— start of Records for this task —
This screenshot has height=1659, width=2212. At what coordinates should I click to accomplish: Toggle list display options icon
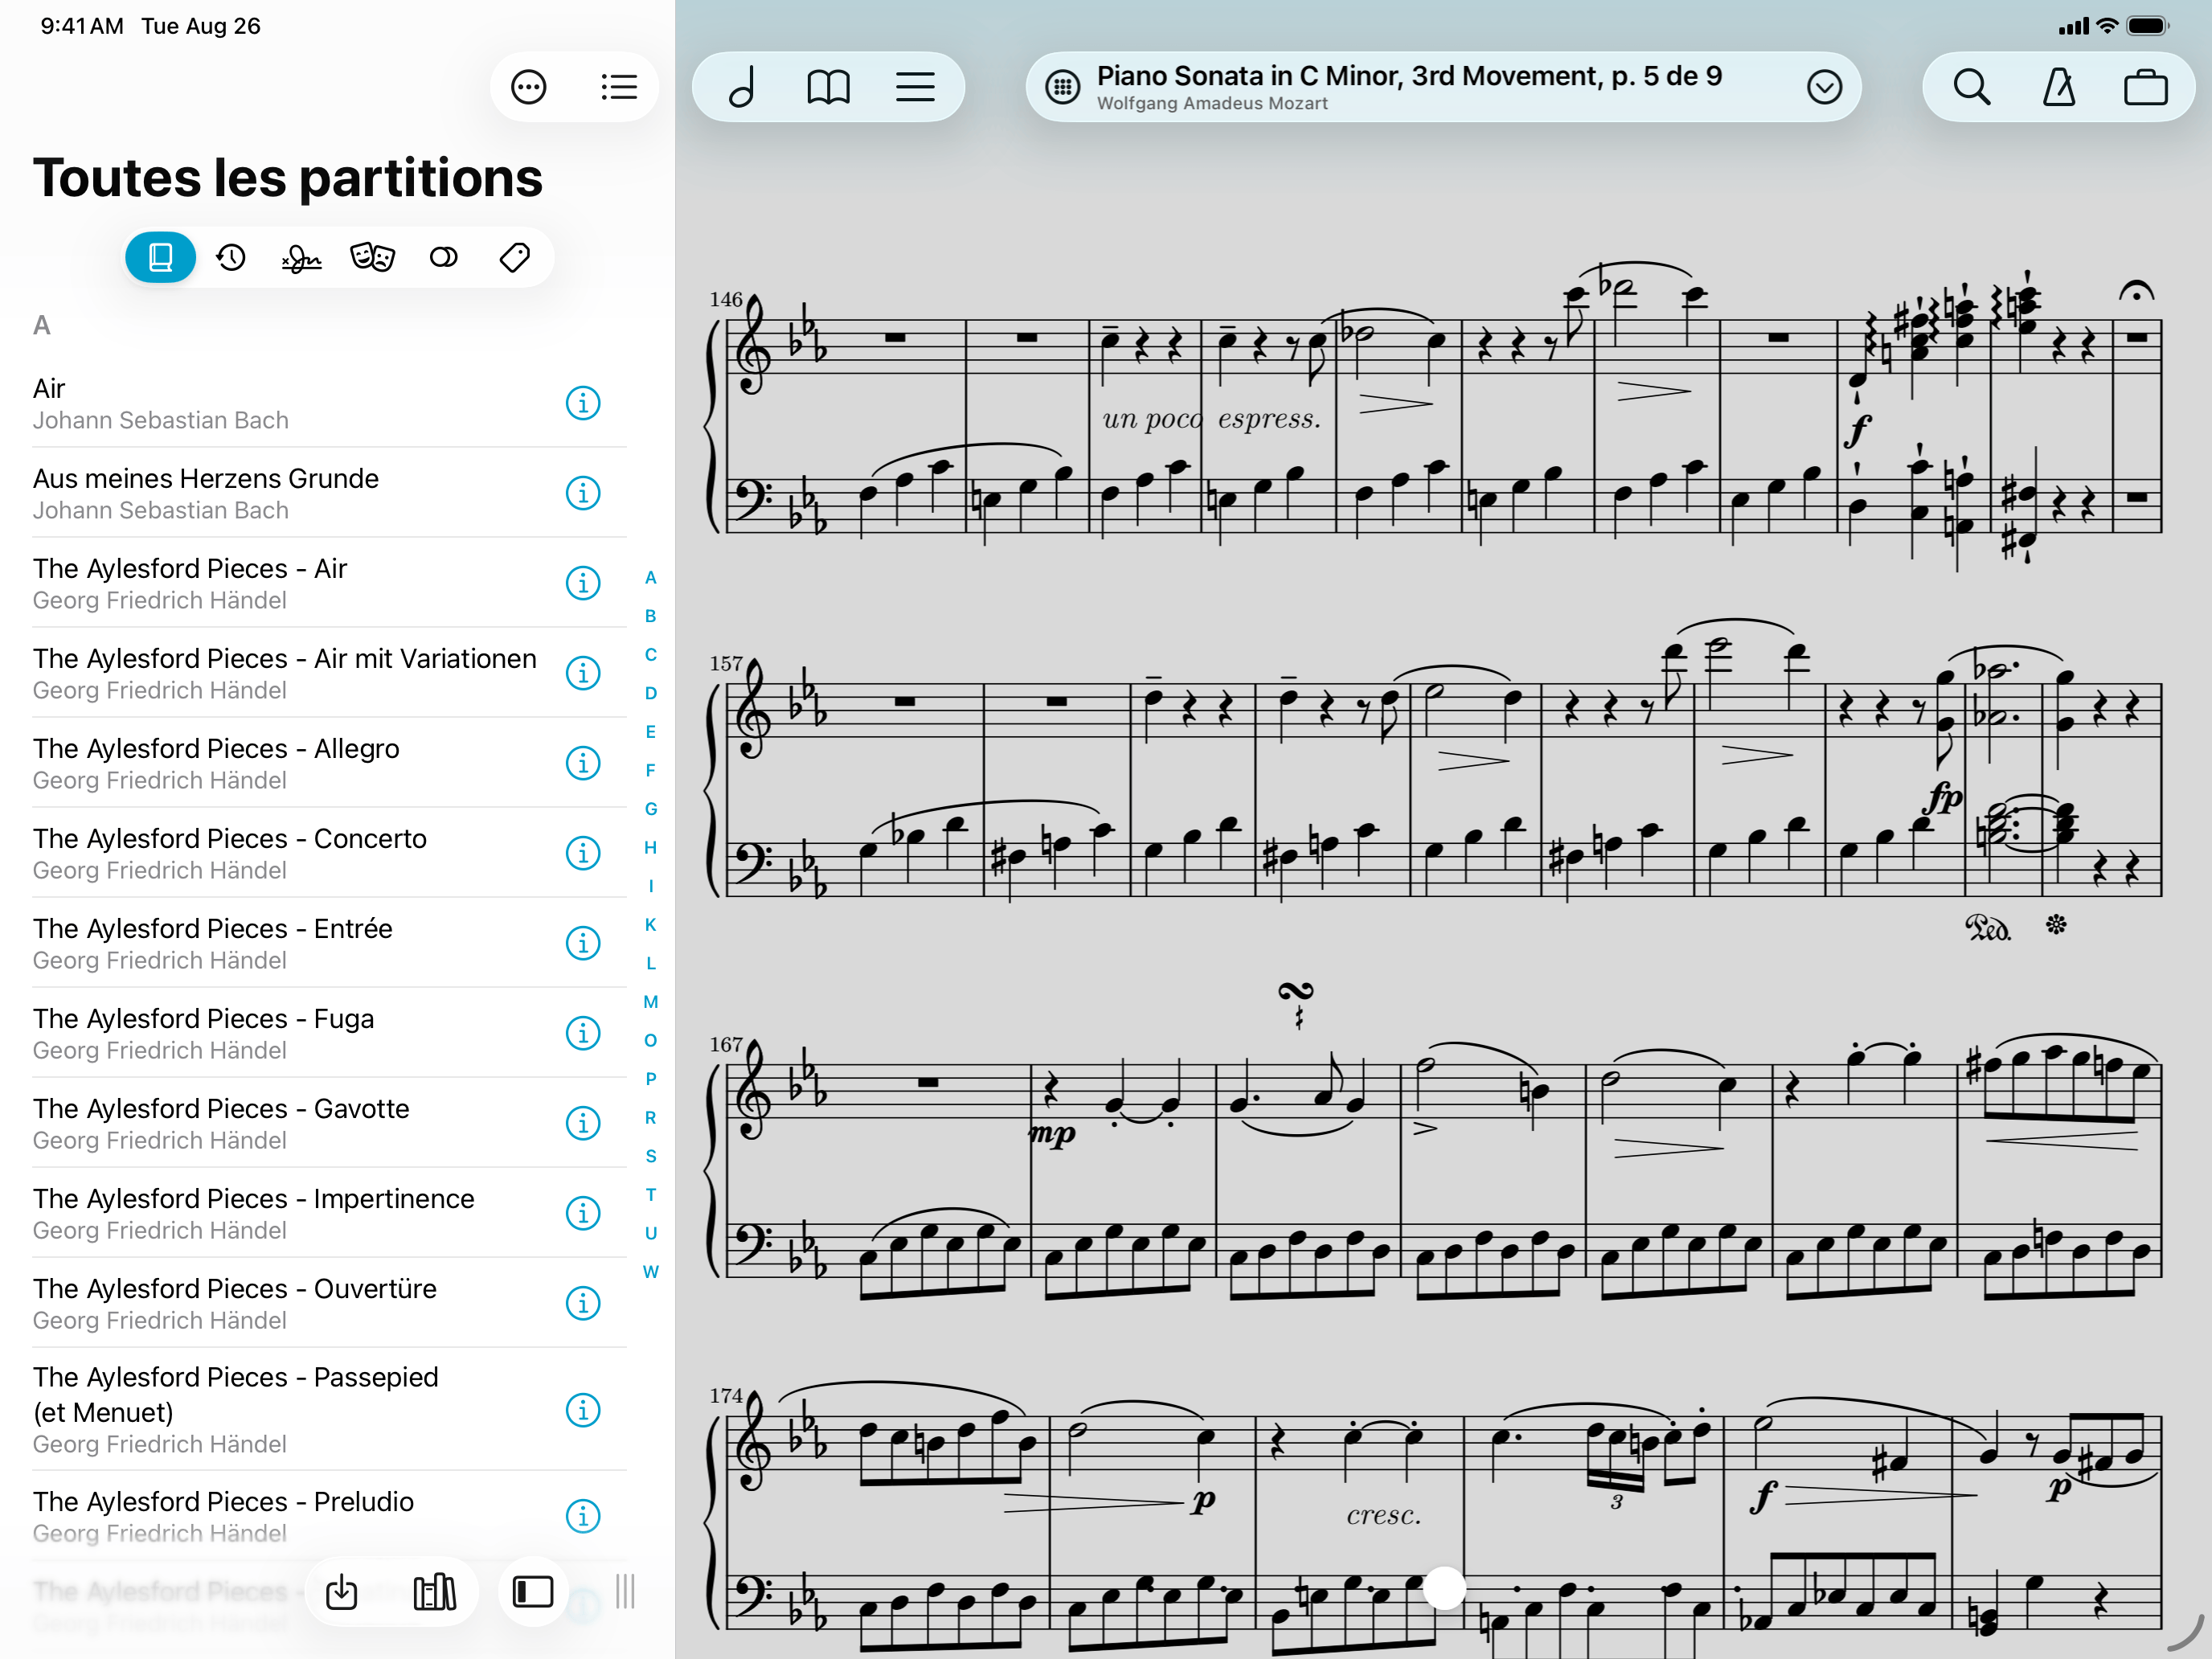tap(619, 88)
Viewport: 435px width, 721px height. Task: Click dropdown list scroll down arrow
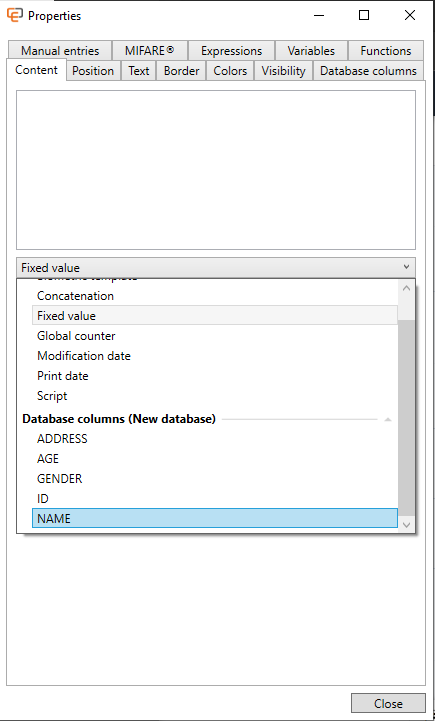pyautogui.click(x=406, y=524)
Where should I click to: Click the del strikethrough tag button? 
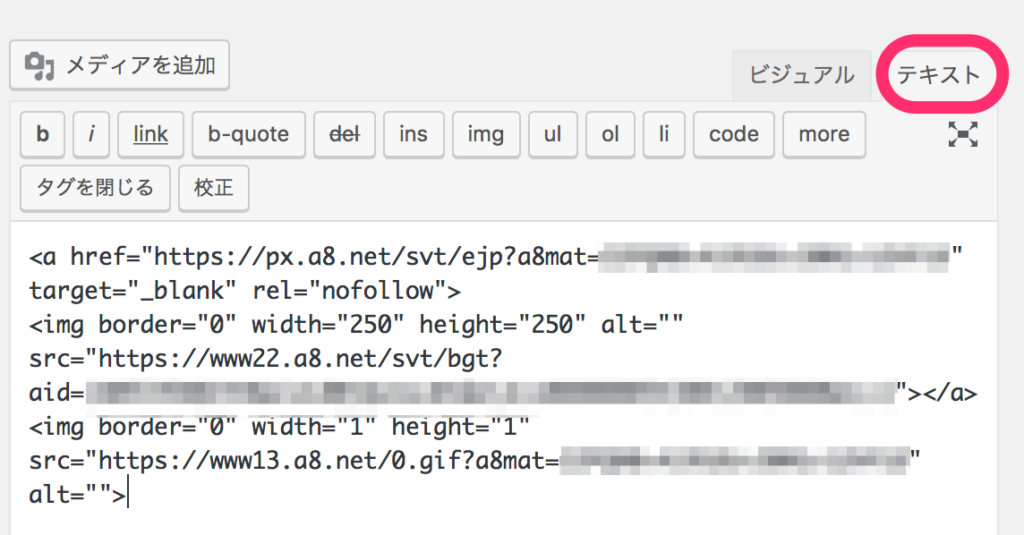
— end of Records for this task —
■ **What is being asked**
Recast every line of the records above as a JSON list of strings, one string per line, with blank lines omitted and the pictures left out.

■ **Expected answer**
[
  "This screenshot has height=1659, width=2212. At what coordinates should I click to accomplish: Toggle list display options icon",
  "tap(619, 88)",
  "Viewport: 435px width, 721px height. Task: Click dropdown list scroll down arrow",
  "pyautogui.click(x=406, y=524)",
  "Where should I click to: Click the del strikethrough tag button? "
]